It makes any discourse on the subtleties of any topic treated in such a way
meaningless because the reason behind it is the sub-text as opposed to what is
actually presented.

Putting icing around a rock and throwing it through a window then saying "I've
delivered your cake" when the whole point is the rock and the broken window.

------
fulafel
Alternative title, justified by stats presented in the article: helicopter
parenting might work (correlation only proven) if your only target is to
produce offspring who are higher than average performance academic testers at
the age of 15

Net benefit unclear. Caveat: study population was "American teenagers",
probably meaning the US.

------
AstralStorm
Probably like with many things, there is a U-curve involved.

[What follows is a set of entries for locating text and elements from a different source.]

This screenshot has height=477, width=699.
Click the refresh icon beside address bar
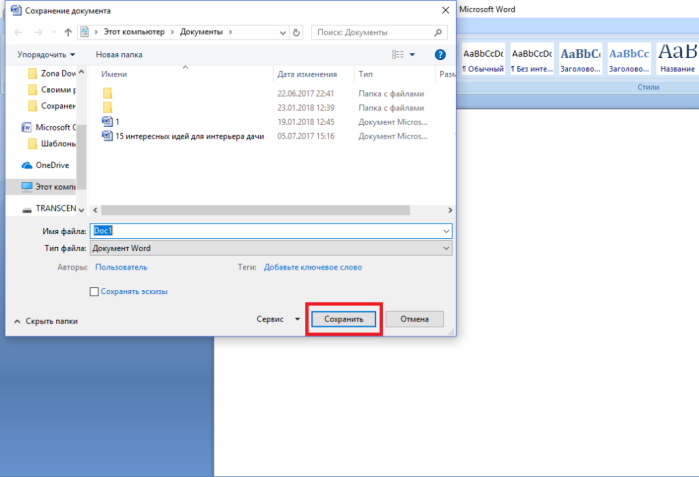(x=296, y=32)
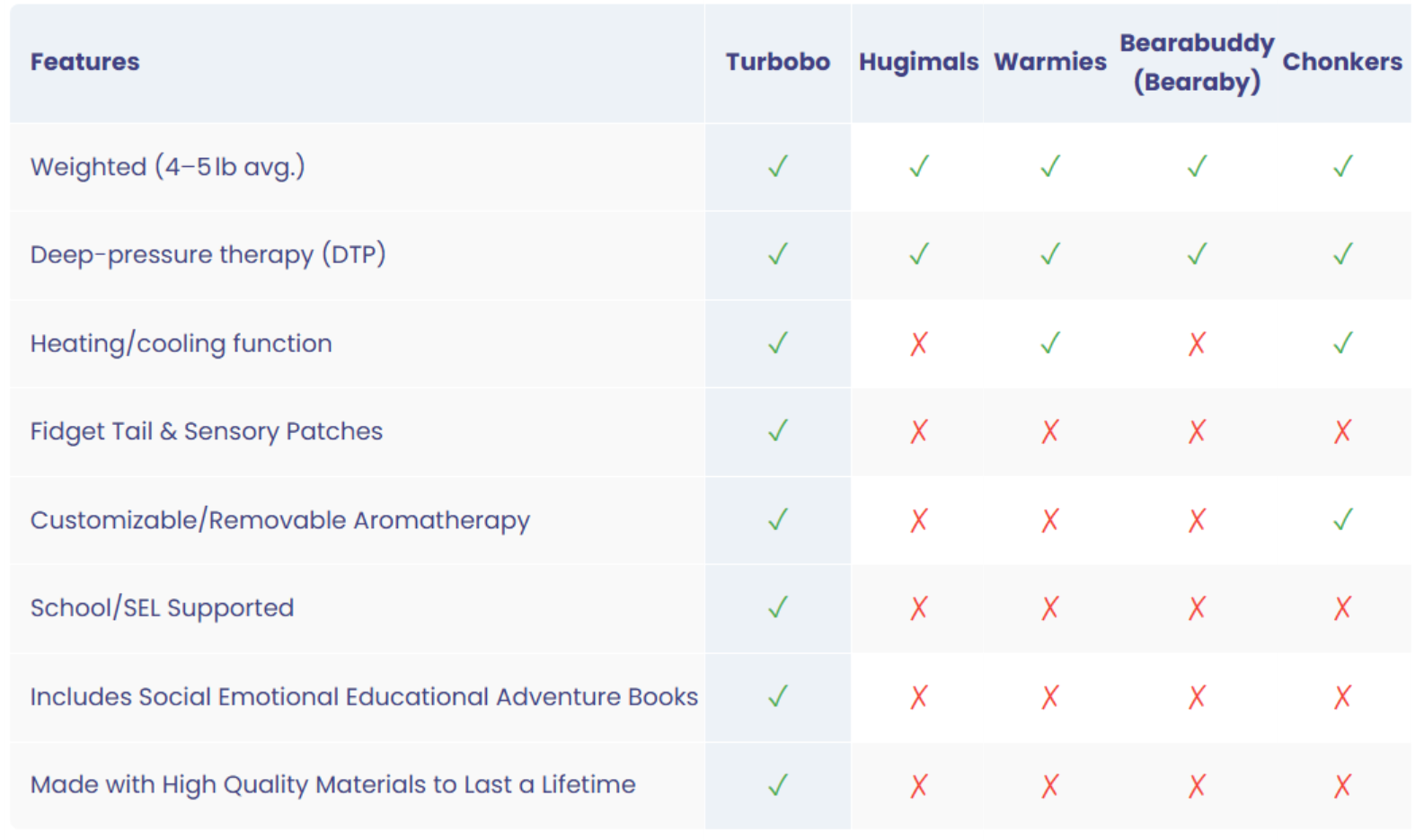The height and width of the screenshot is (840, 1415).
Task: Click Chonkers' checkmark for Customizable/Removable Aromatherapy
Action: click(1343, 519)
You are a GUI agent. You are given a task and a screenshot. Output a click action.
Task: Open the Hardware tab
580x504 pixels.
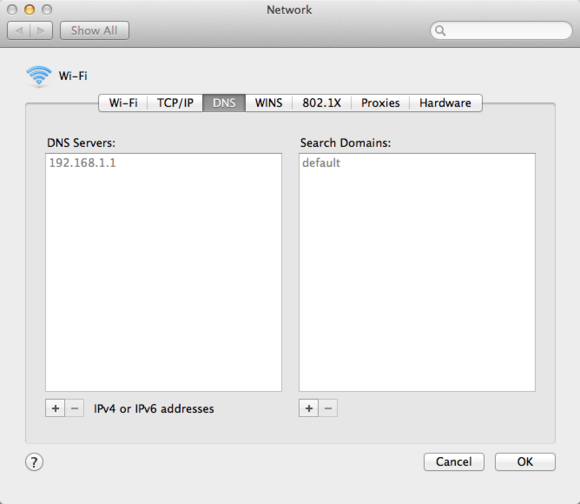tap(445, 103)
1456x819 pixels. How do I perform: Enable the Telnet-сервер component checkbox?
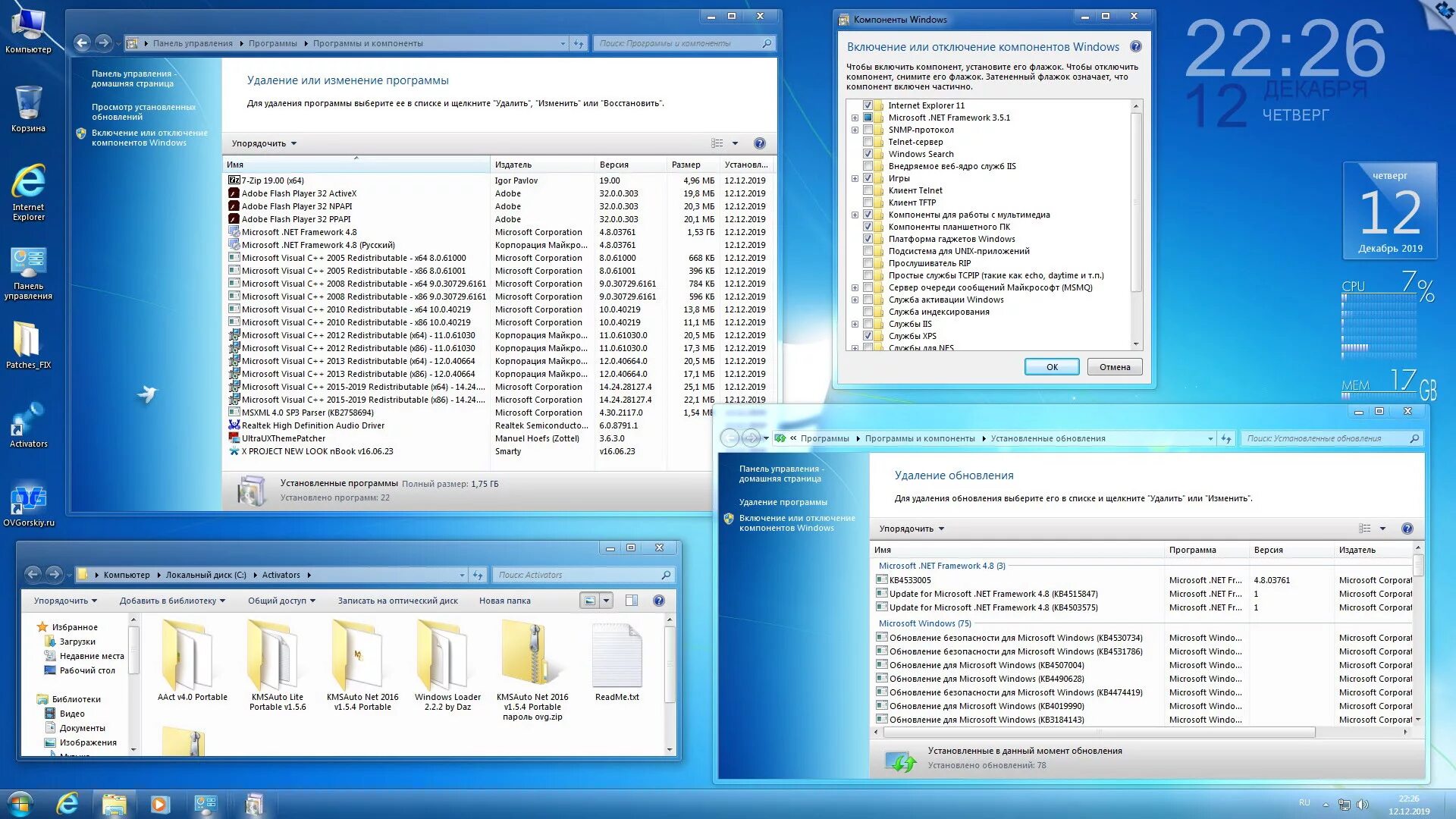coord(868,142)
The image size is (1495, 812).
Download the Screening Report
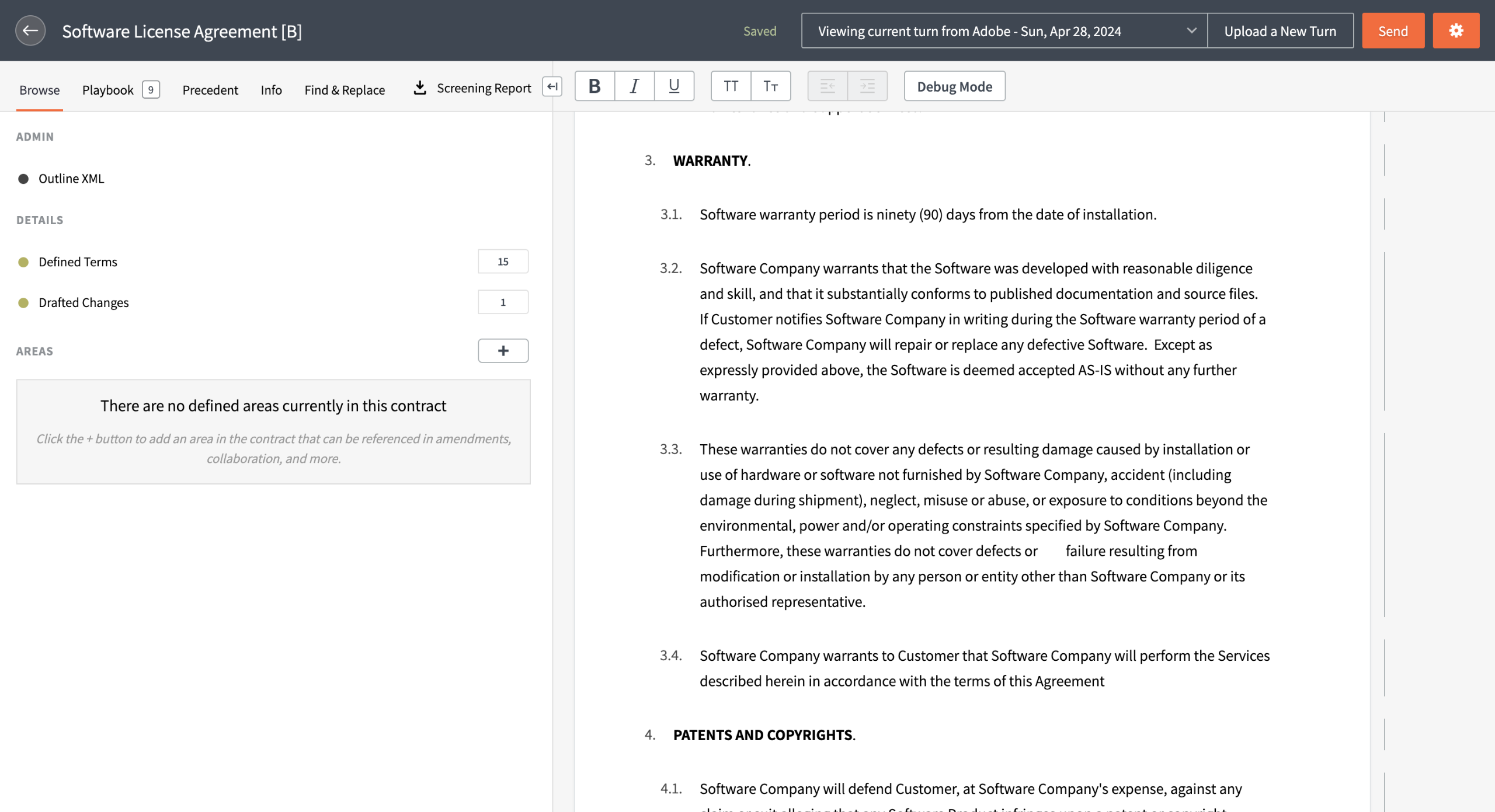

The main thing about planned activities is that if they're chosen well,
they're beneficial, if chosen poorly they're a waste of time. There needs to
be more detail.

Also some parents misinterpreted the idea and do things instead of their kids
not for them - e.g. fake homework instead of working through it with the kid
to let them learn.

Trying to push into better schools and universities is another thing that
correlates with success, academic or otherwise. But probably it is also
problematic if you overdo it.

It would be interesting to stratify by 10% and look for interesting and
meaningful differences in detail.

For instance, there might be just right degree of child freedom involved. Ask
parents about number of hours of unstructured play and what it is in rough
categories. Check if parents do "play dates" or not.

(Such categories may be media use, video or board games, unstructured sports,
free roaming, visits with friends, hobbies. Ask how much activity time is
social and with how many others.)

------
cimmanom
Works to accomplish what, though? Is what it accomplishes (test scores) more
important than the things it compromises (self sufficiency) in the long term?